Sharing Your Religion

Convictions, morals, other societies and religions.
obnoxion
Posts: 1806
Joined: Tue May 25, 2010 7:59 pm

Re: Sharing Your Religion

Post by obnoxion »

Smaragd wrote: Sun Mar 29, 2020 8:49 pm Very interesting points and beautiful notions from everyone. The reasons that lead me to these questions were that I personally see my own religion so connected to others that it is hard to call it my own. Yet there’s some hardship connecting the two sides in the most powerful way possible and the questions seems like they could be helpful to think about when creating, and participating in, joined practices. What notions could be taken under observation while planning such practises, so that the wonderfully magical quality of religious life can be reached ”in the demanding sense of the term”?
This is a difficult topic to answer, because it is so important and yet so personal.

In the quote from Vignanabhairava, tha word for magic can also be translated as someone tickling your arm pits. So I would associate it with the more commonly known example of the feeling of ants crawling on the skin. Both, I believe, refer to the concept of shaktiparsa, or the touche of Shakti. One can feel it in smaller and greater things. In the end, it can denote the final immersion into the absolute. The key to the experience is, I think, that one cannot tickle one's self.

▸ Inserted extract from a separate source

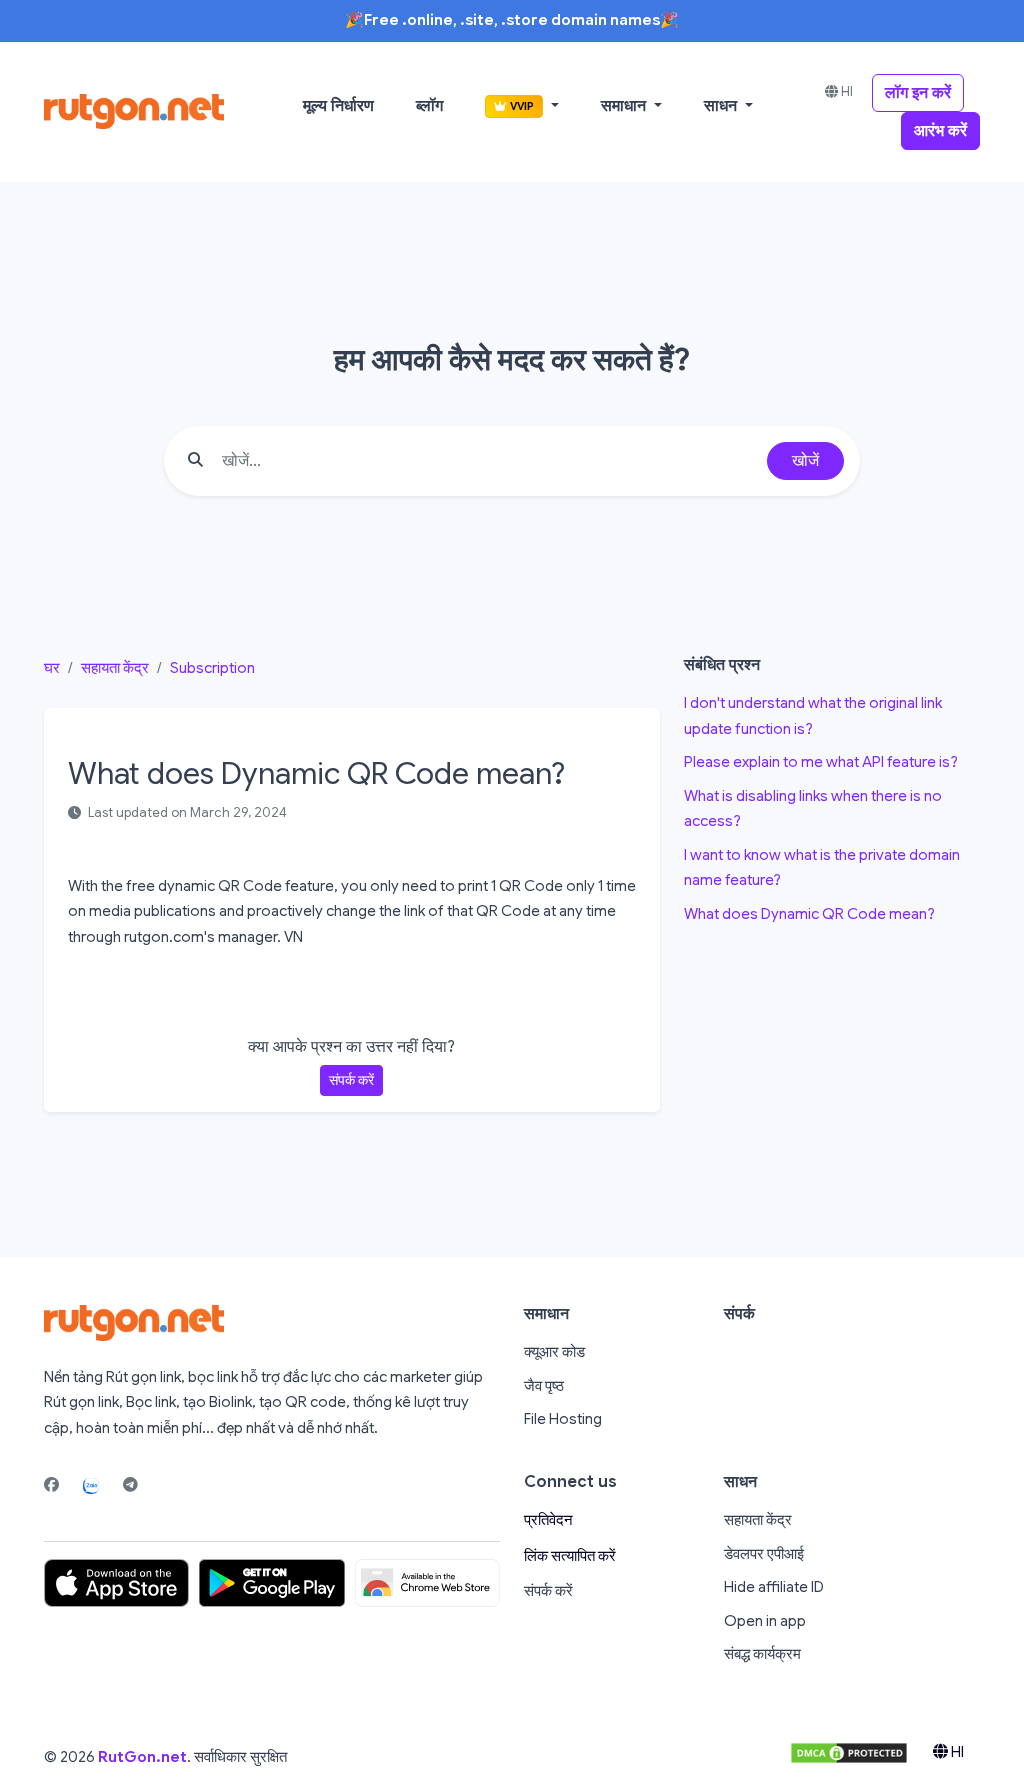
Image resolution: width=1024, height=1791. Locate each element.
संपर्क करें (351, 1080)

In his commentary on Abhinavagupta's Tantraloka, Jayaratha makes a metaphor of a salt lake:

"As wood, leaves, little shards of stone, etc. which have fallen into a salt lake transform into salt, in the same way all entities which are different from the Self enter into Cit (a word often translated as consciousness, but which is essentialy untranslateable)"

So, I really feel like I'm (although propably a hard shard of stone rather than a dry leaf) in the salt lake. And there is the certainty that all will eventually be salt. And that is a blissful, blissfull thing. But you need to have, I think - and this goes especially in the christian countries - a spirit of the Black Mass with you. Not the miserable kind, but the kind with cow bells and tambourines. You enjoy it when you're having you dessert in front of the television, and you hear it when you hear people saying dum and detestable things in the name of religion. In the end, things are just turning in to salt in the common lake, and they can turn from grotesque to pretty and back in the process.

As the people in Nepal say, where the old Tantric state religion is passing away, preserve the heritage in art. So when you realize we're all in the salt lake - the blissful, blissfull salt lake - my natural instinct is to participate in the beauty. There is an example from christian art: fra Filipo Lippi painted the Virgin taking a step forward, and that is a new dynamic, because she was always painted static. That is, I think, what happens to religion in the salt lake; that is how it gets magical - The Virgin takes her first step, and the world is astonished. And then you realize she is coming to tickle your arm pits. Now, you need to have the spirit of black mass with cow bells and tambourines with you to enjoy the bliss of it, rather than be horrified by it.

I cannot find a better way to explain this...
One day of Brahma has 14 Indras; his life has 54 000 Indras. One day of Vishnu is the lifetime of Brahma. The lifetime of Vishnu is one day of Shiva.